Proposed Rules Threaten To Obstruct Pathway To Improved ESG Disclosure And Performance
The Shareholder Rights Group is a group of leading proponents of shareholder proposals that have come together in defense of shareholder proposals under rule 14a-8. After the SEC issued its November 5, 2019 proposed changes to the rule, we examined how the proposed changes would have affected recent proposals and engagements at companies with high profile corporate responsibility challenges: Boeing, Wells Fargo and Chevron.
One of the proposed rule changes would alter the ability of shareholders to resubmit proposals previously considered. Under current rules, to resubmit a previously voted proposal requires at least 3 percent, 6 percent, and 10 percent supporting votes in the first, second, and third years of voting respectively, and 10 percent or more as well as in subsequent years.
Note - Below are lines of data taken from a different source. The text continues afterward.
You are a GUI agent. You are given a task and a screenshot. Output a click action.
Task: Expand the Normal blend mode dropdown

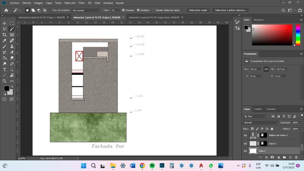[x=261, y=123]
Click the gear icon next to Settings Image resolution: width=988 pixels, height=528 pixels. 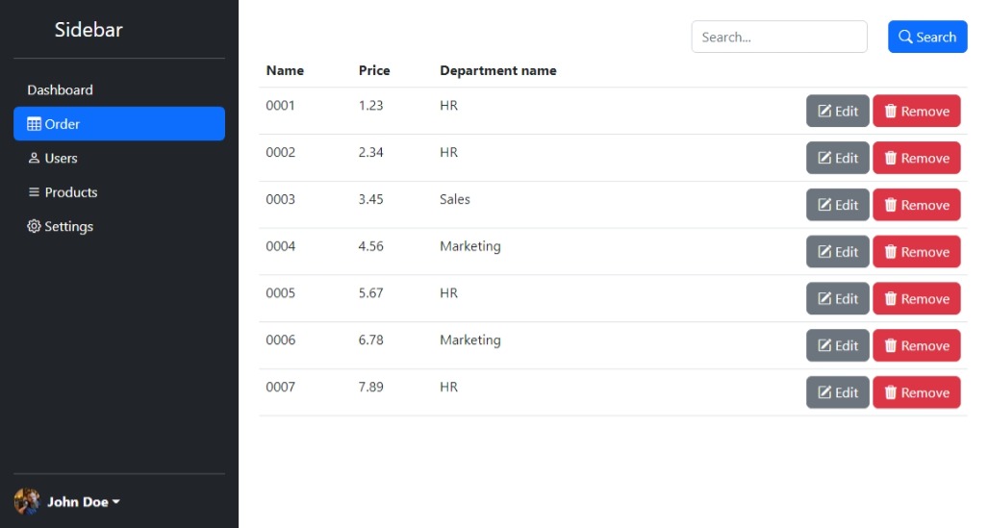tap(34, 227)
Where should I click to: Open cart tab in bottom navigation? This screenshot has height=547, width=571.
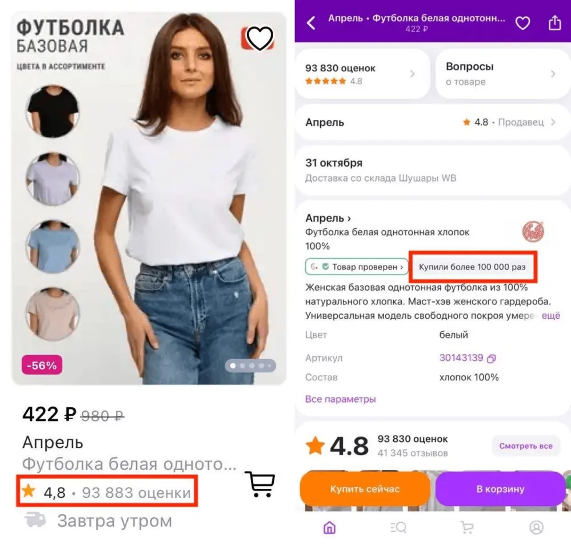point(468,528)
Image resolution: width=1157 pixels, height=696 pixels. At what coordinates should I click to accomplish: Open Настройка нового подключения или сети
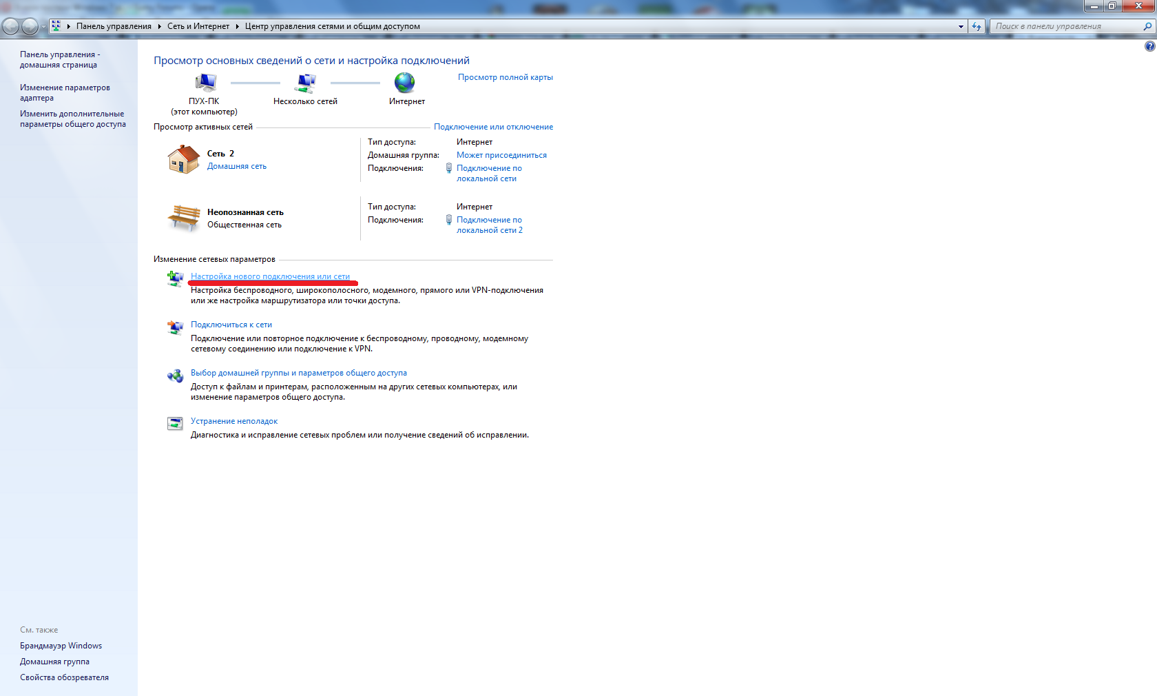tap(270, 276)
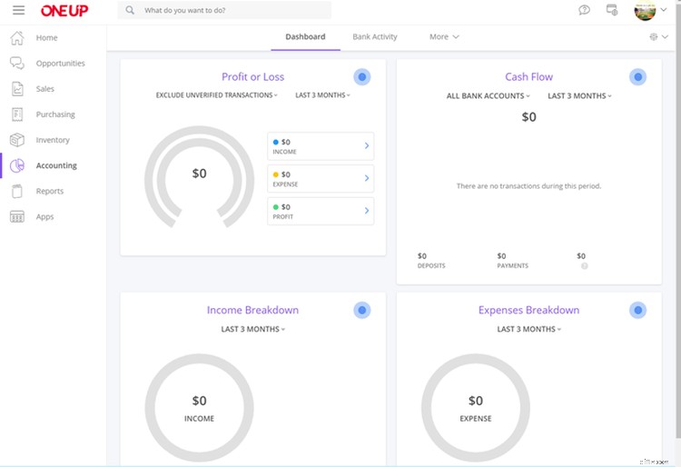This screenshot has height=467, width=681.
Task: Switch to the Bank Activity tab
Action: tap(375, 37)
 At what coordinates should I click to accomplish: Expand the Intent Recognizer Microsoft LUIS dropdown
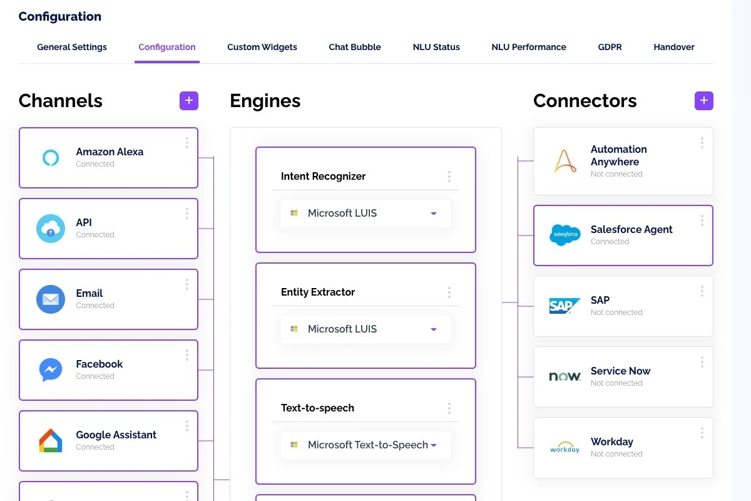(365, 213)
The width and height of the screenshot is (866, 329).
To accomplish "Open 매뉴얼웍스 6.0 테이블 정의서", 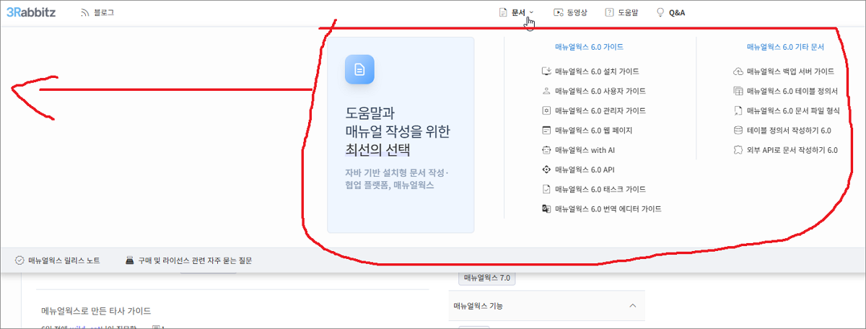I will click(792, 92).
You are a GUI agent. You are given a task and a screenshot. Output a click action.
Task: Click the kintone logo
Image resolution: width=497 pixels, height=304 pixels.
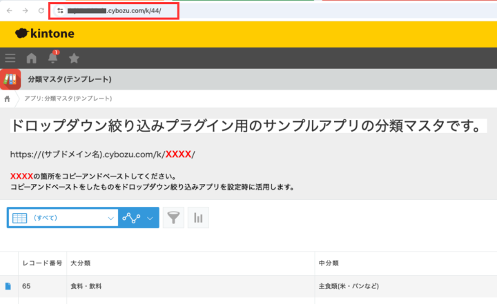45,33
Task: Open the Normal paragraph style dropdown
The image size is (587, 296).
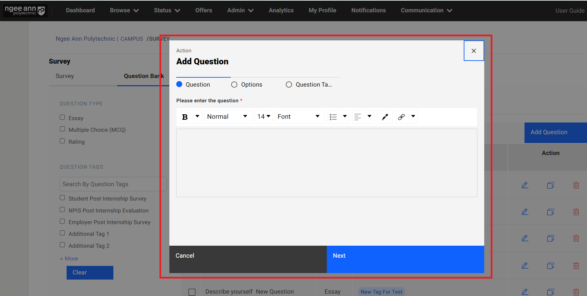Action: click(228, 117)
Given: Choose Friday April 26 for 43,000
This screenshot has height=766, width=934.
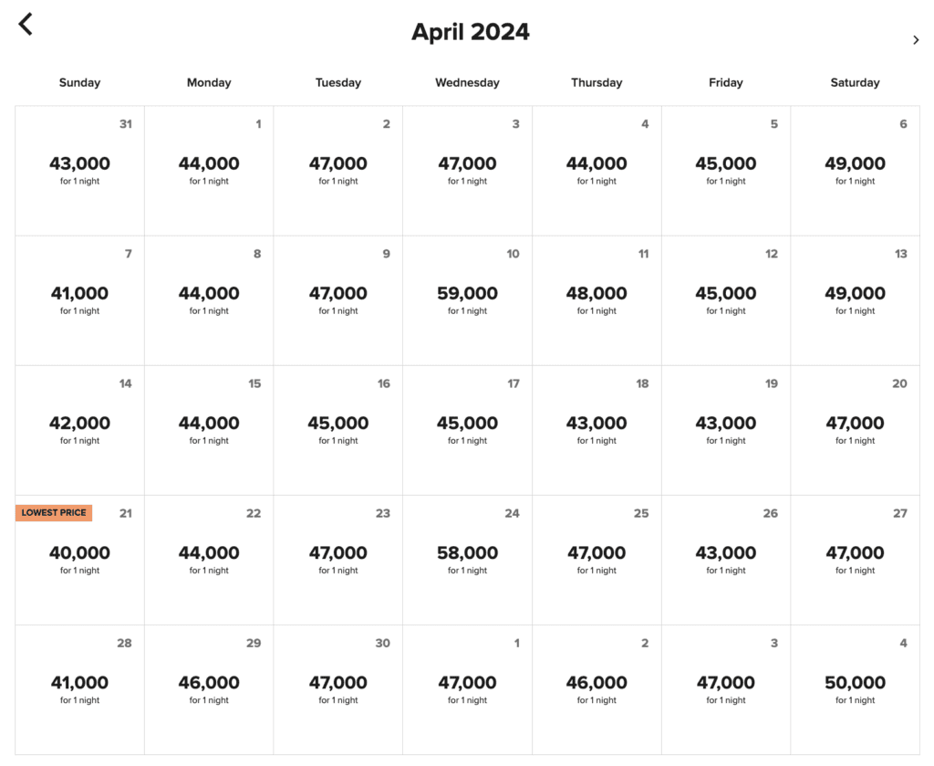Looking at the screenshot, I should point(726,559).
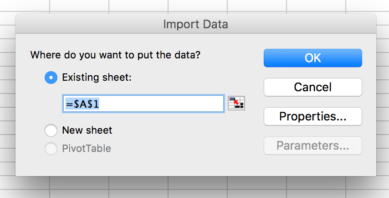Confirm the import with the OK button
This screenshot has height=198, width=389.
312,58
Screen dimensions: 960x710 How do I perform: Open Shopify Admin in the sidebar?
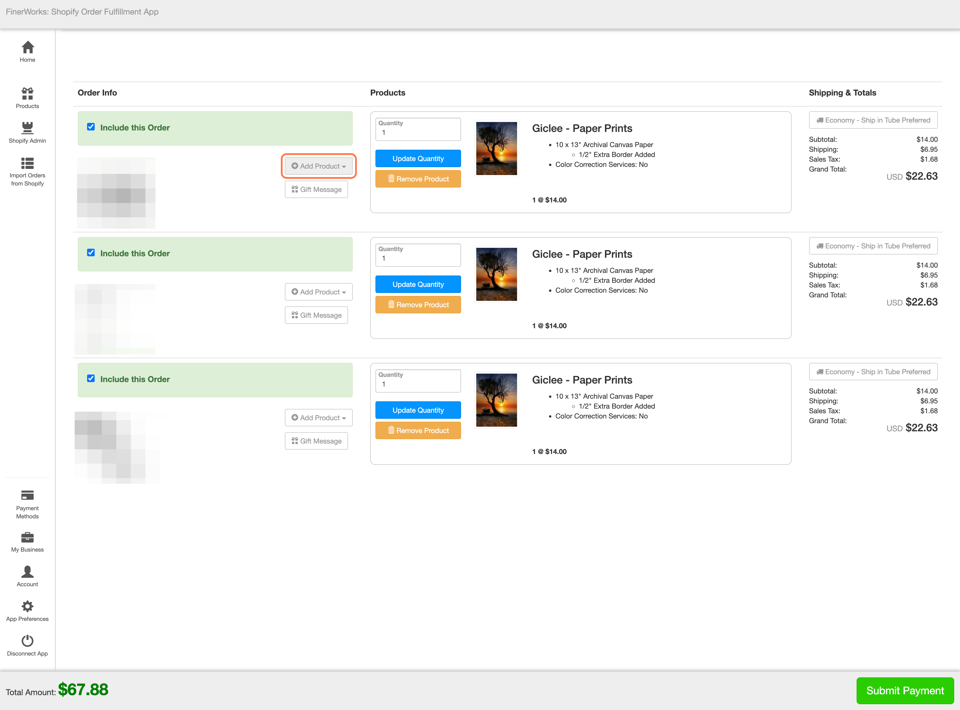[x=28, y=132]
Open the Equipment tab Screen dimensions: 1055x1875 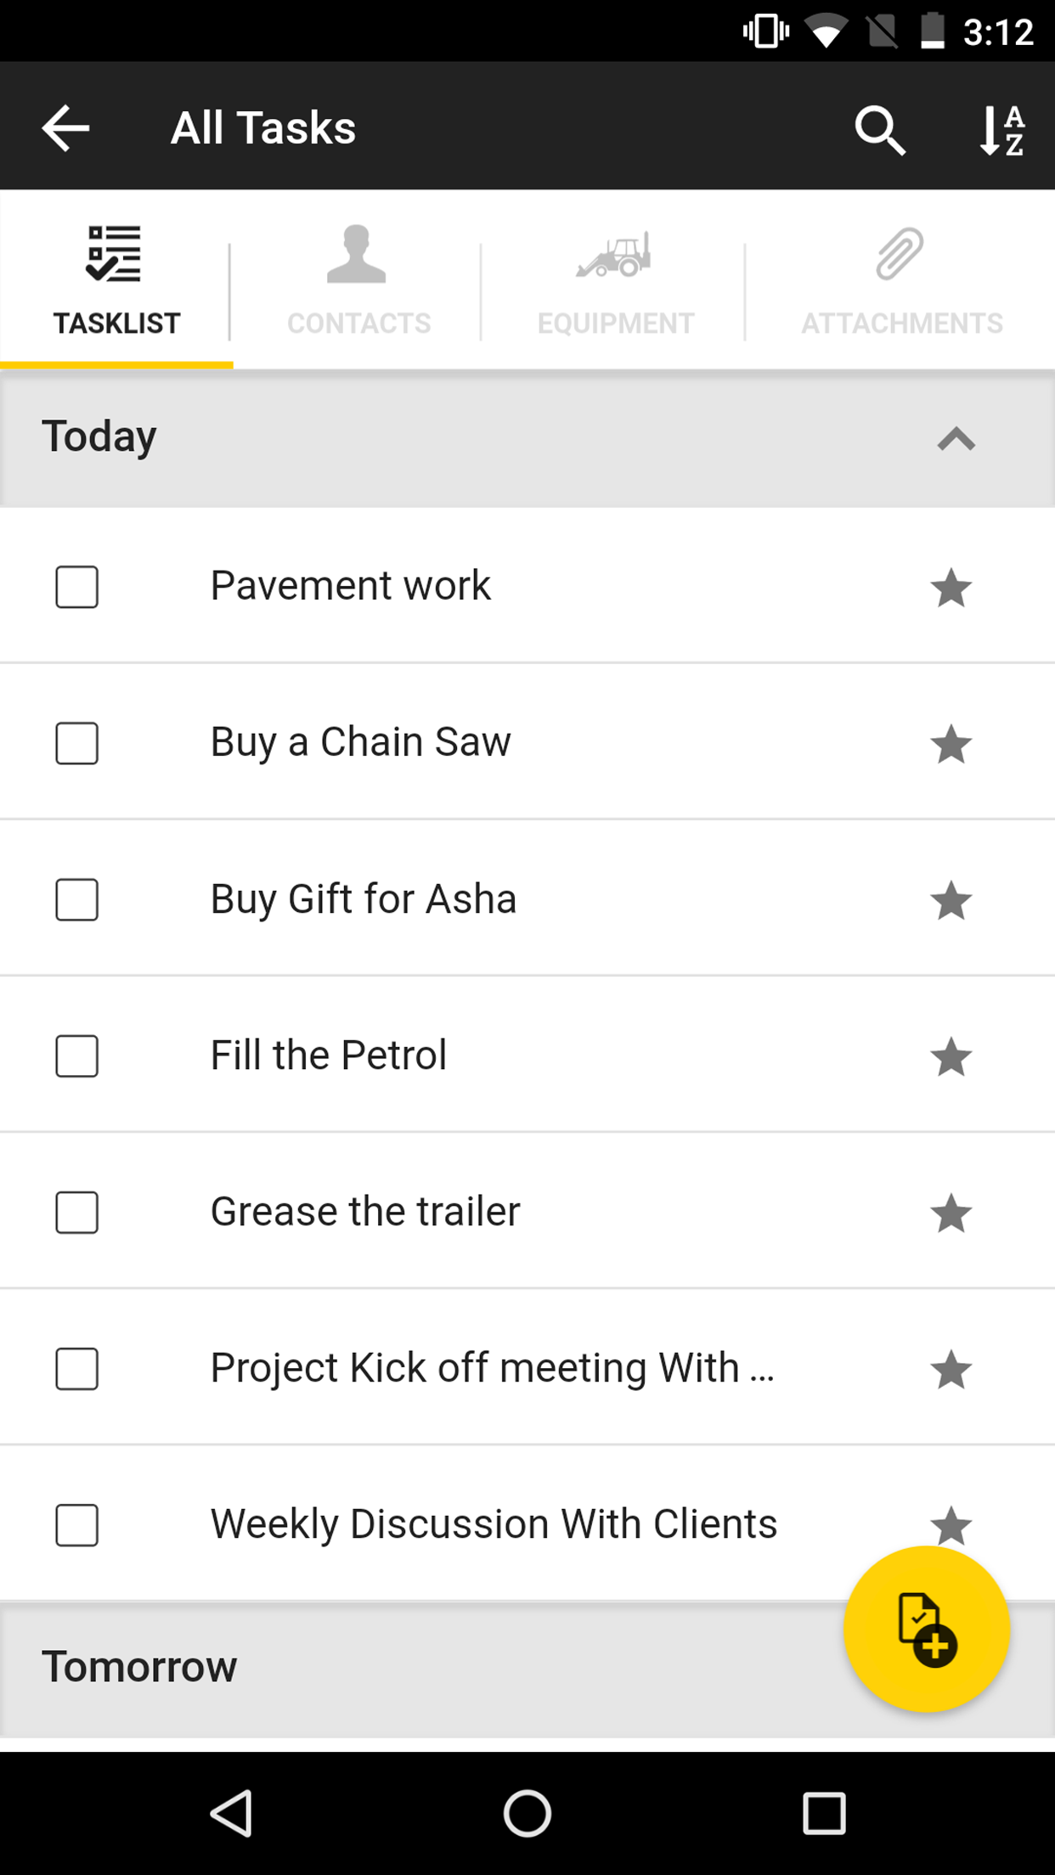pos(615,280)
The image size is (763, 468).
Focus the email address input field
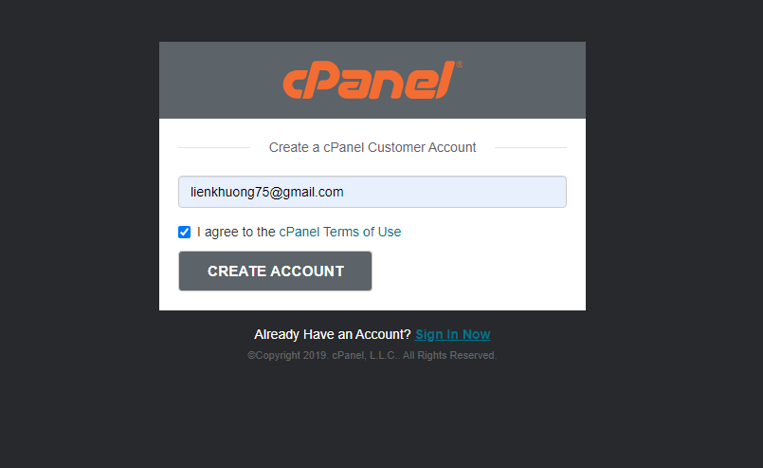pos(455,192)
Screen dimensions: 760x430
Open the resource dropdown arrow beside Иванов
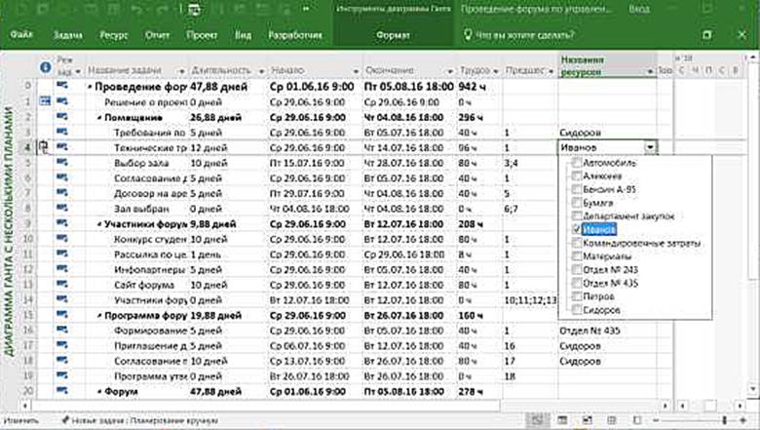tap(650, 147)
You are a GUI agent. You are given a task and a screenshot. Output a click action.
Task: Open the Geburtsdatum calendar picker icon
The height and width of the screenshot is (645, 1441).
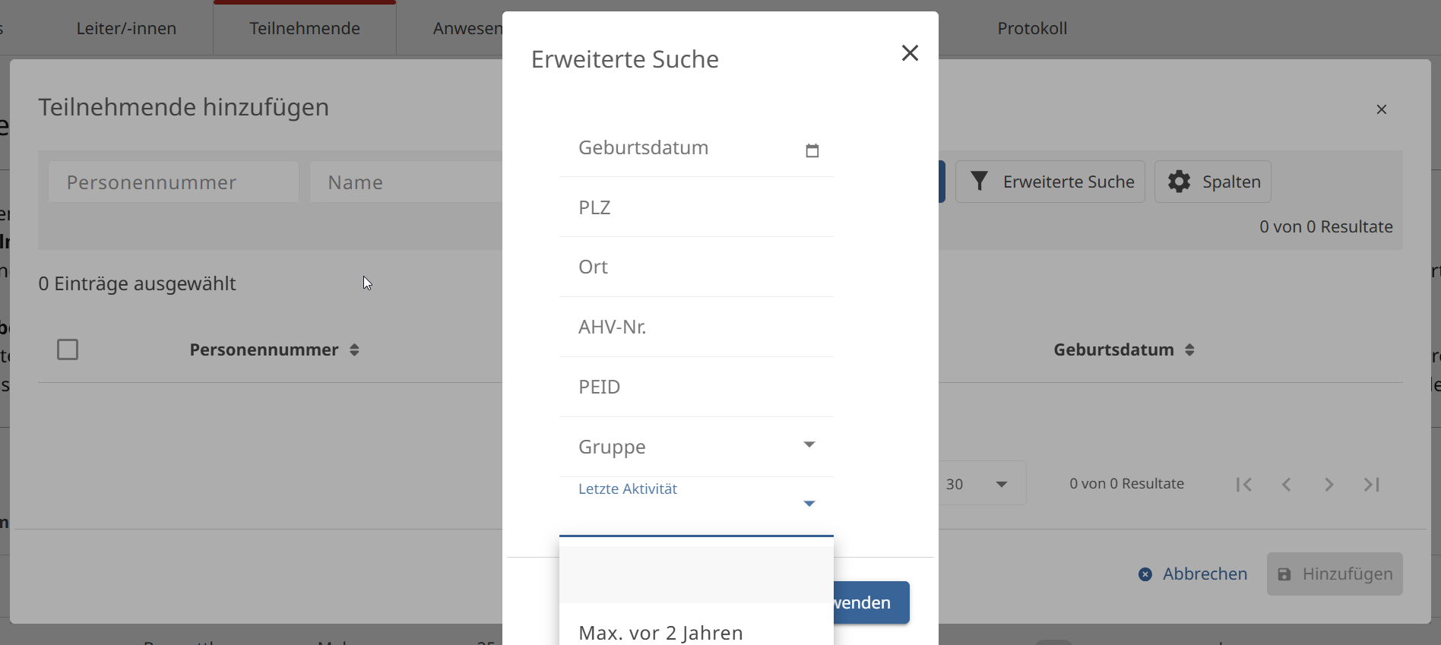812,150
But the SEC is considering much steeper thresholds, 5 percent support the first year, 15 percent on the second year and 25 percent on the third year, and a brand new requirement that a proposal in its fourth year not “lose momentum” (see a drop of 10 percent of supporting votes).
We found that under the proposed rules, shareholder proposals addressing core issues at Boeing, Wells Fargo, and Chevron would have been blocked from recent proxy statements.
Boeing
Prior to the two crashes of Boeing’s 737 MAX airliners in 2018 and 2019, shareholders voted on a proposal seeking improved disclosure of Boeing’s lobbying policies, expenditures and internal controls. The failure of regulators to intercept the safety hazards has been attributed by media to Boeing’s aggressive lobbying practices—in effect, curtailing government oversight and allowing the company to regulate itself.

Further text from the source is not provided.